Esto no sé si es bueno o malo, pero recuerdo una cosa que aprendí que no quería hacer. Rodando ‘Reflections’ en Barcelona con Timothy Hutton… Tenía un papel muy pequeño, apenas tres líneas, y era muy joven. Estaba emocionado por poder trabajar con Hutton y allí vi cómo se luce uno en un plano corto. Él sabía tanto y controlaba tanto el medio… Tiramos el general, tiramos los medios de cada uno y veías que él casi ni se desgastaba, lo hacía… No sé, diferente. Y llegó su plano corto, me acuerdo que llevaba unas gafas de sol, y se aseguró de que el montador incluyera este plano. Y eso me pareció, por un lado, una lección de interpretación, pero por el otro, un poco egoísta por su parte. Parece como si quisieras montar tú la peli. Yo soy muy partidario de respetar la parcela de cada miembro del equipo. En mis clases intento enseñar a los alumnos a ser disciplinados, a hacer las cosas fáciles para el resto.

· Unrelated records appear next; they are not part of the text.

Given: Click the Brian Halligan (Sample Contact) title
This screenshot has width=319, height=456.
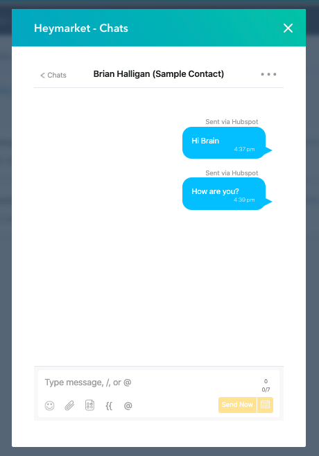Looking at the screenshot, I should click(x=159, y=74).
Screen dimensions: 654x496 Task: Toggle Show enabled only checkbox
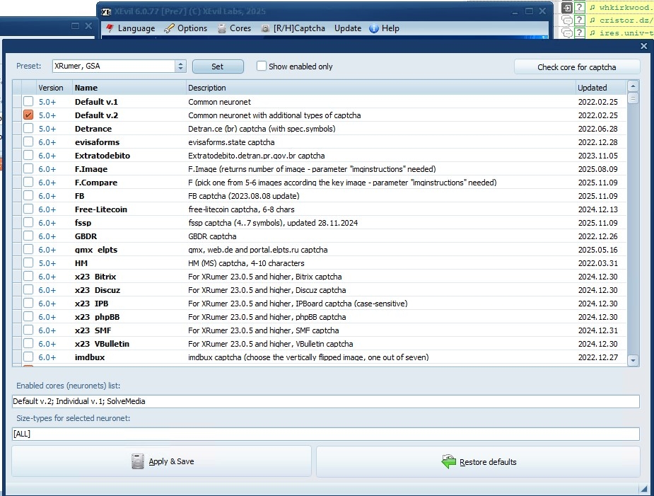[262, 67]
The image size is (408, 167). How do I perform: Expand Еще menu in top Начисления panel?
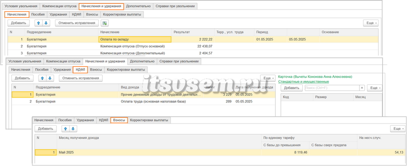point(371,23)
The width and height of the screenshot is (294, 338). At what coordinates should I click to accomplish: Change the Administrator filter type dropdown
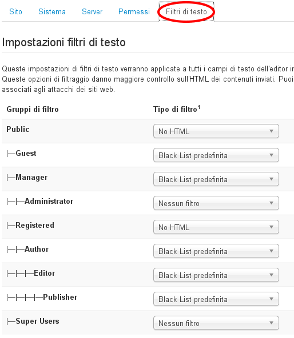(x=216, y=203)
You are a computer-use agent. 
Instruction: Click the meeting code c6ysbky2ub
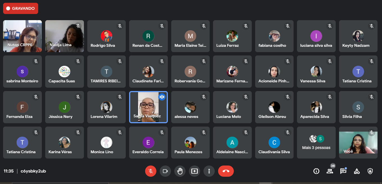click(x=33, y=171)
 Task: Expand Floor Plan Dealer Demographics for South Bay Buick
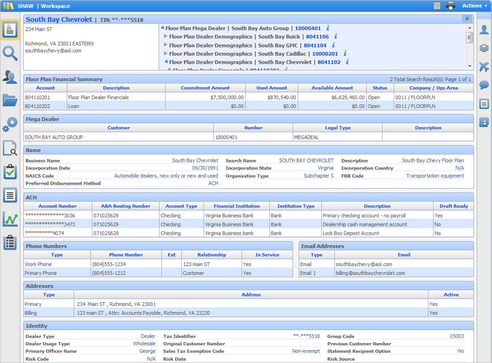point(166,37)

Si tienes tres planos -uno general, uno medio y uno corto- y sabes lo que tienes que hacer, hazlo. La script estará contenta, el montador estará contento, la foquista estará contenta… Todo el mundo. Y yo respeto y admiro muchísimo a Timothy Hutton, pero eso…

Bueno, pero por otro lado, también fue una lección de interpretación…

Sí, sí, totalmente. Y estamos hablando de un tío que ya llevaba una carrera, que no aprendió ese día a hacerlo así, es lo que le ha enseñado la vida. Otro contraste que hubo, fue cuando rodé ‘Project 12. The Bunker’, con Erik Roberts y James Cosmos y veías la profesionalidad de uno y la pachorra del otro. Roberts fue a Canarias a pasar las vacaciones y James Cosmos, que es un actor brutal para mi gusto, era uno más, estaba allí con todos, no se quejaba nunca… Y piensas: “Chapó”. Roberts era como una diva. Y, al ver las dos actitudes, te dices: “Yo quiero ser como James Cosmos, no como el otro”.

¿Cuáles son tus próximos proyectos?

Pues ahora estoy con un programa de tele, de 8tv, que se llama L´Amo del Poble. Es como una road trip, entre comillas, y vamos por diferentes pueblos de Catalunya promocionándolos. Eso es lo que está en la palestra de momento; estamos ahí de producción, de guion, de presentador… De todo. En principio no hay nada de ficción, aunque espero que llegue pronto.